What to work on
Only the lines from the beginning of the data through the line holding "The image size is (1129, 600)." belong in the answer, printed exactly and without pictures.

Supplied entries
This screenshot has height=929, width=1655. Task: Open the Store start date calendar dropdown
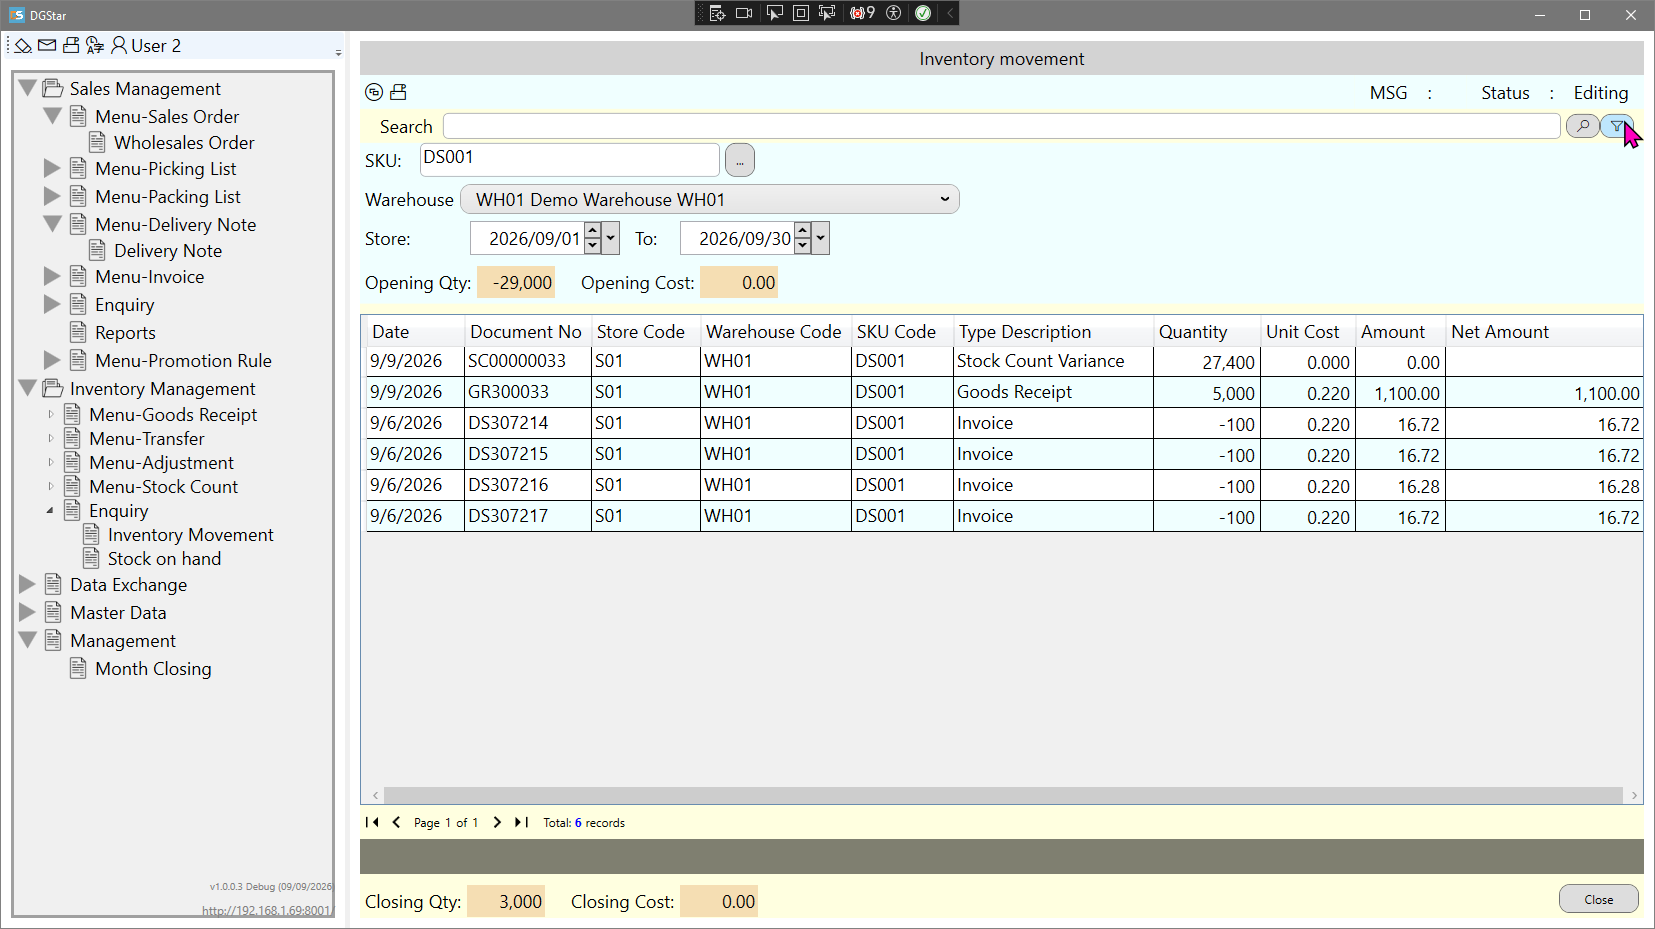point(611,239)
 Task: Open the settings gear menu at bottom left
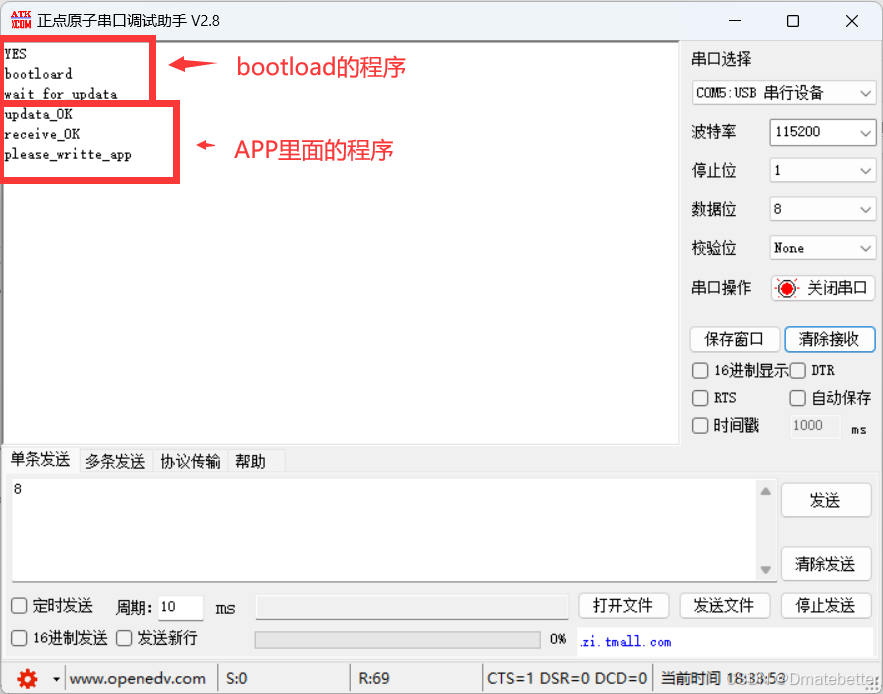pyautogui.click(x=27, y=678)
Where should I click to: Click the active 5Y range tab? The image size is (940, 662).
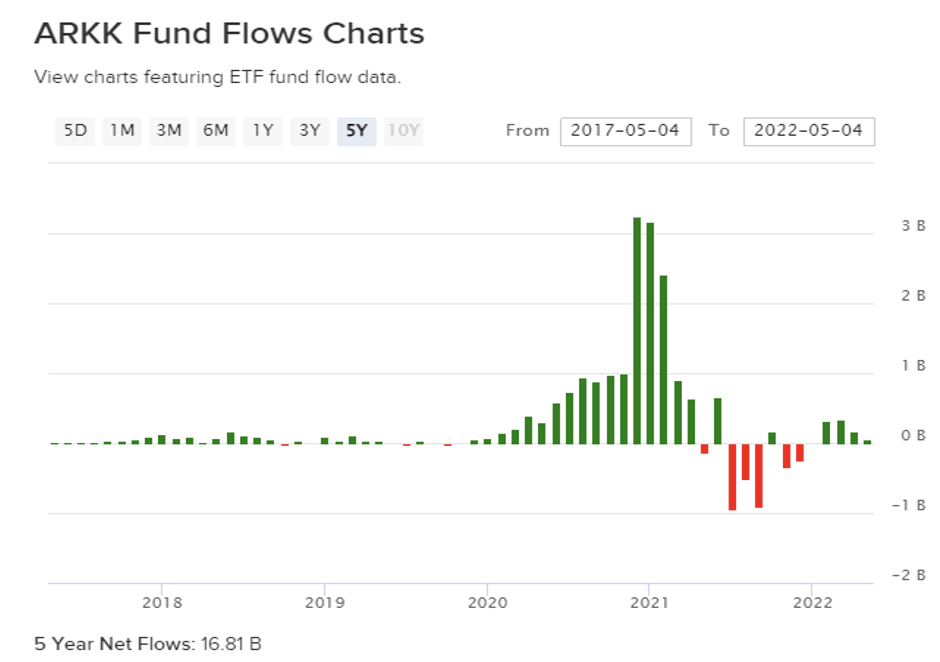[x=356, y=130]
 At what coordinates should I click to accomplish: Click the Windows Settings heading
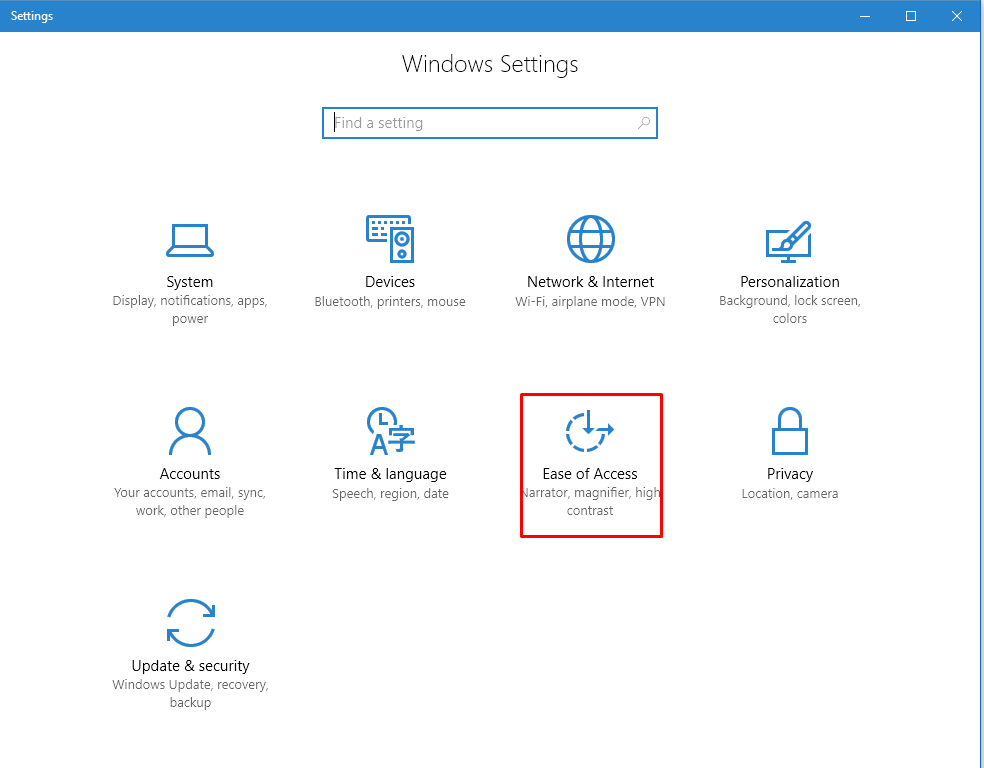point(490,63)
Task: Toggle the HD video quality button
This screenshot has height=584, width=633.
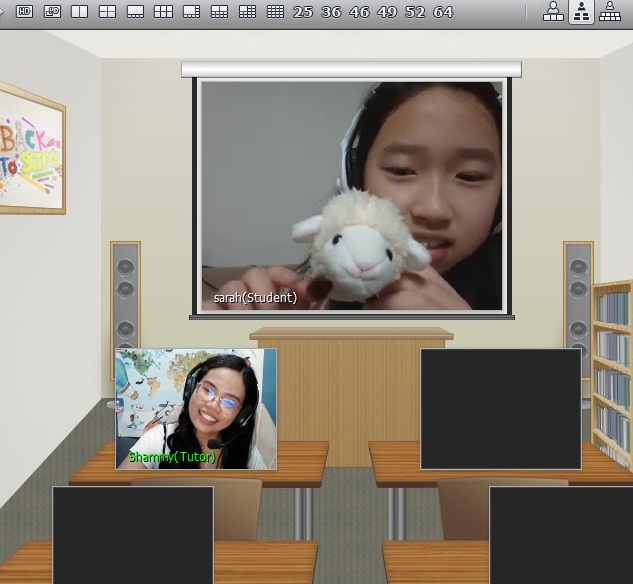Action: (25, 12)
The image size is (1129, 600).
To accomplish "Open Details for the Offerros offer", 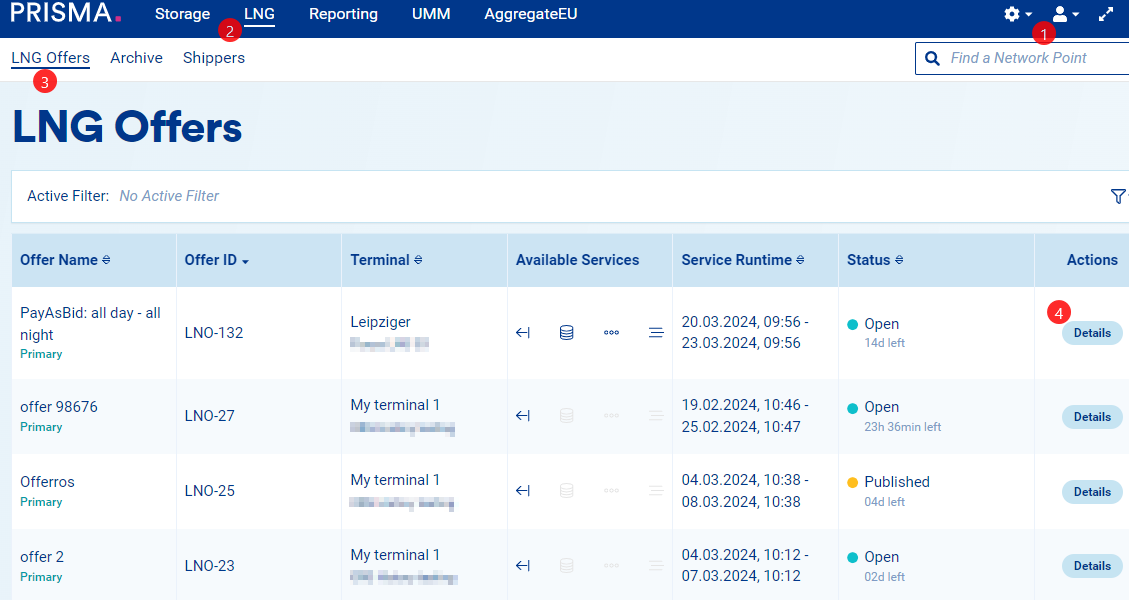I will pyautogui.click(x=1092, y=492).
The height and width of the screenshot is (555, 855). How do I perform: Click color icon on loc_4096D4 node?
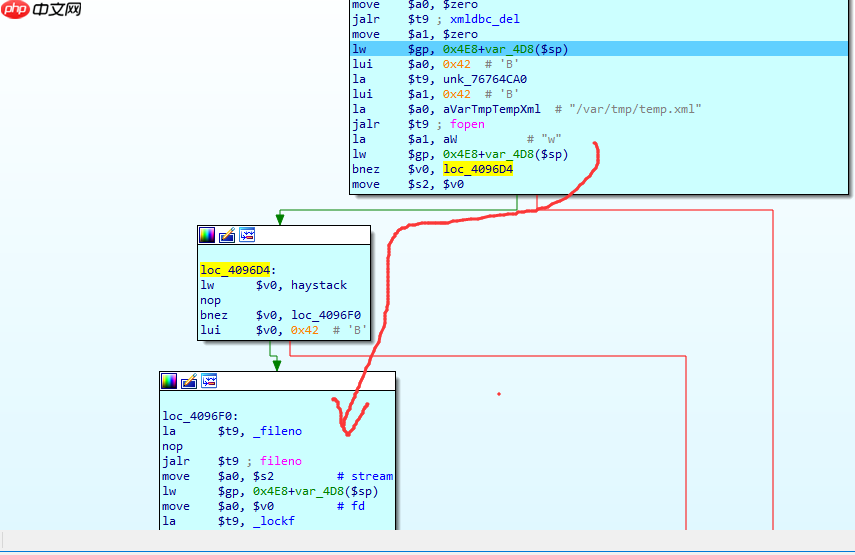[x=207, y=236]
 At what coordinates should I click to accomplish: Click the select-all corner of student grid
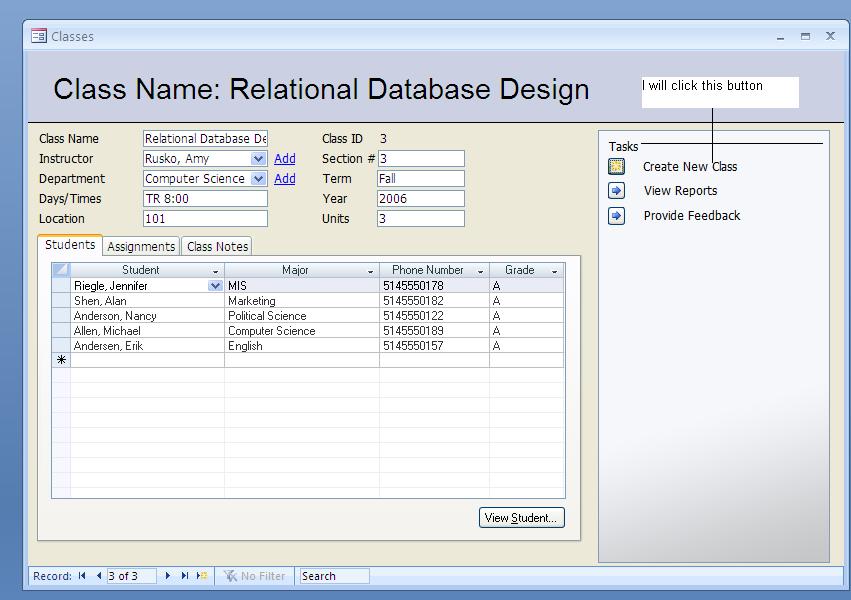point(61,270)
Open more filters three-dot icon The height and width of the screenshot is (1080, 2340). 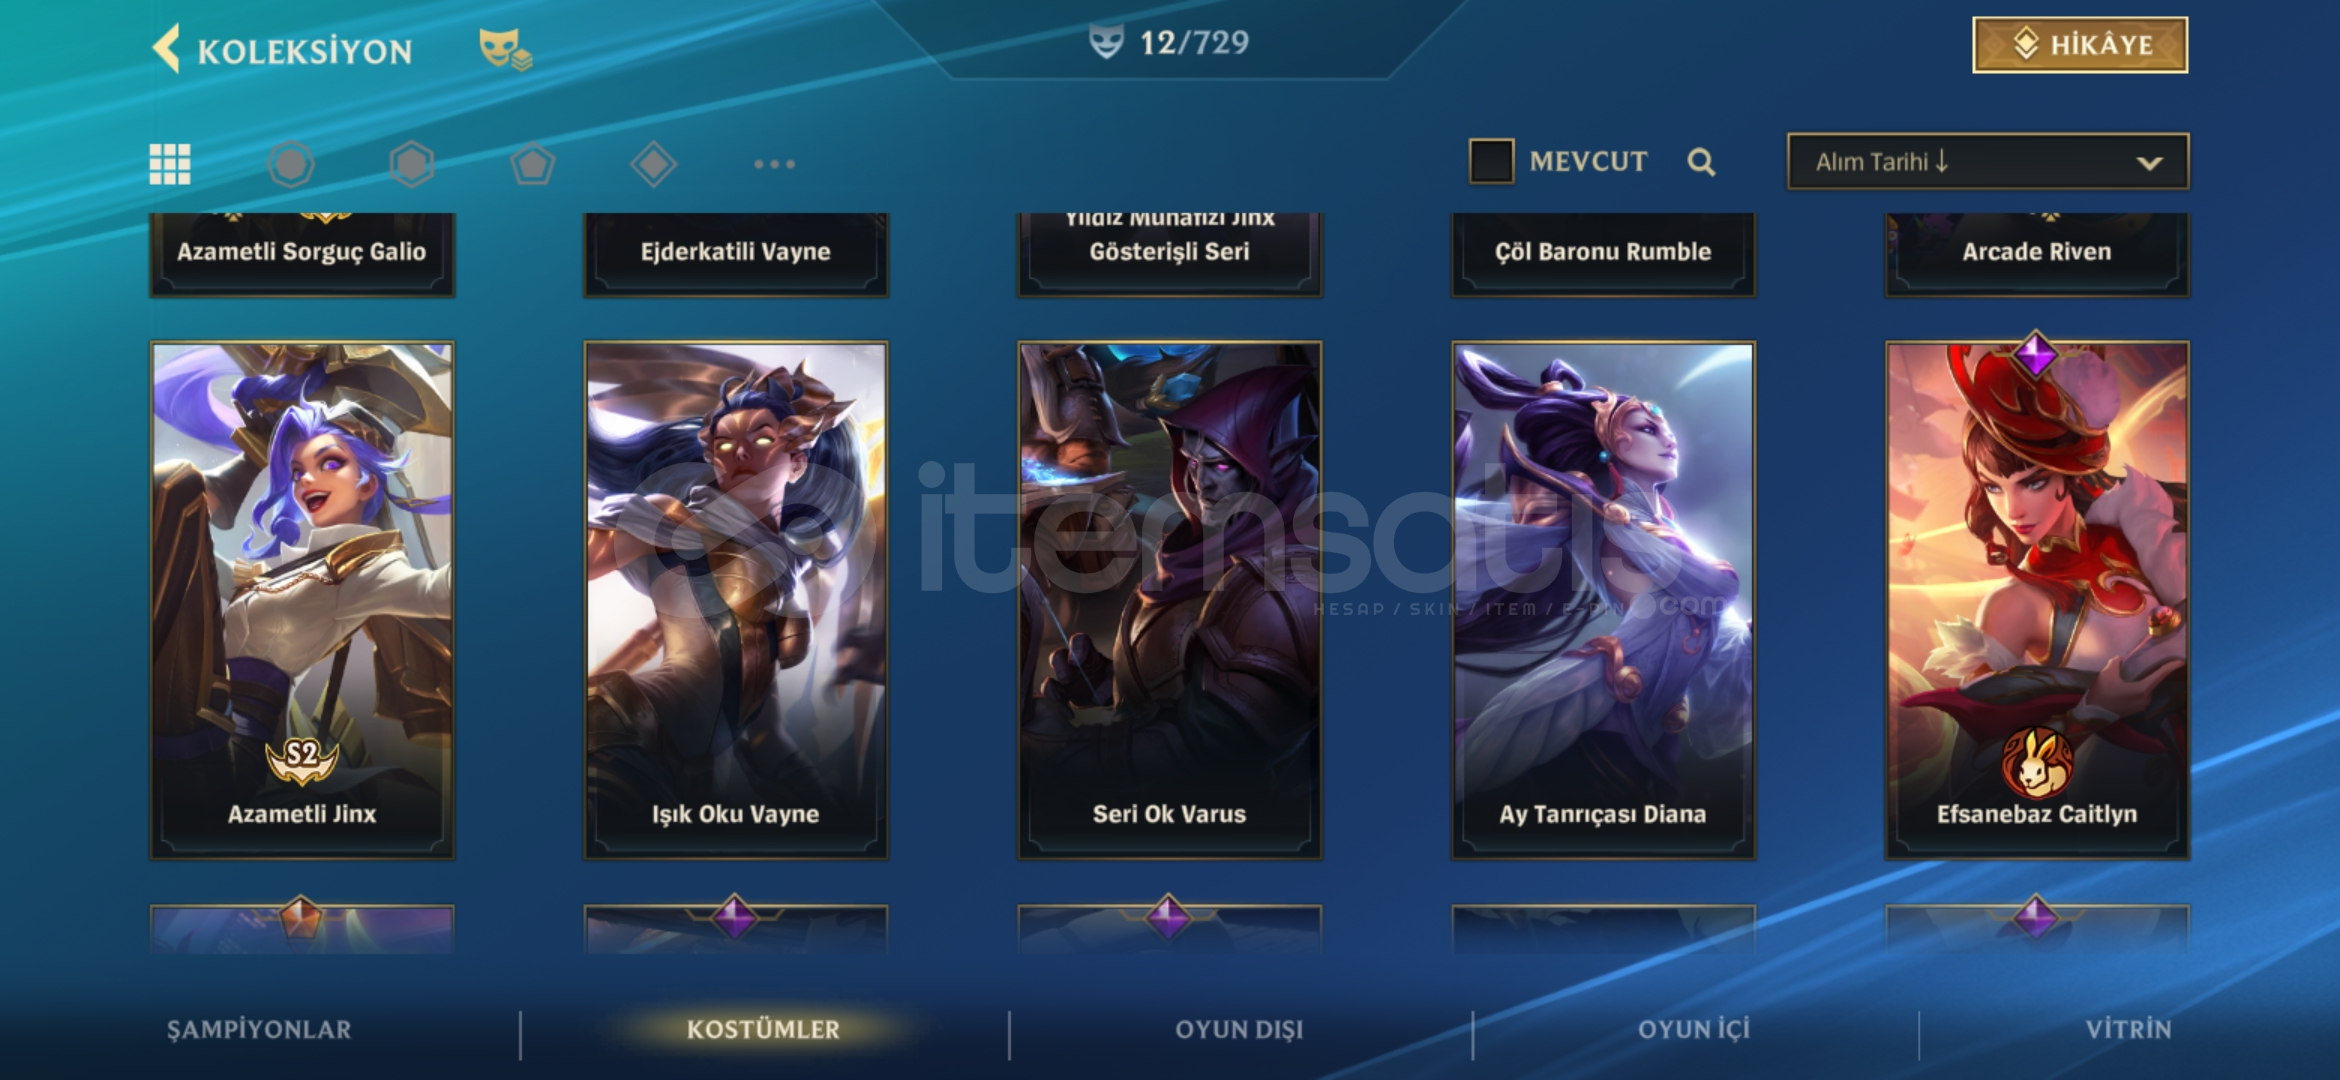775,164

Output of the task
This screenshot has height=929, width=1655. Task: Open the Store start date calendar dropdown
point(611,239)
 Task: Open the settings gear menu at bottom left
pyautogui.click(x=27, y=678)
Where should I click to: Click the active 5Y range tab? The image size is (940, 662).
[x=356, y=130]
 At what coordinates should I click to accomplish: Click the Windows Settings heading
point(490,63)
Task: Toggle the HD video quality button
This screenshot has height=584, width=633.
Action: (25, 12)
The image size is (1129, 600).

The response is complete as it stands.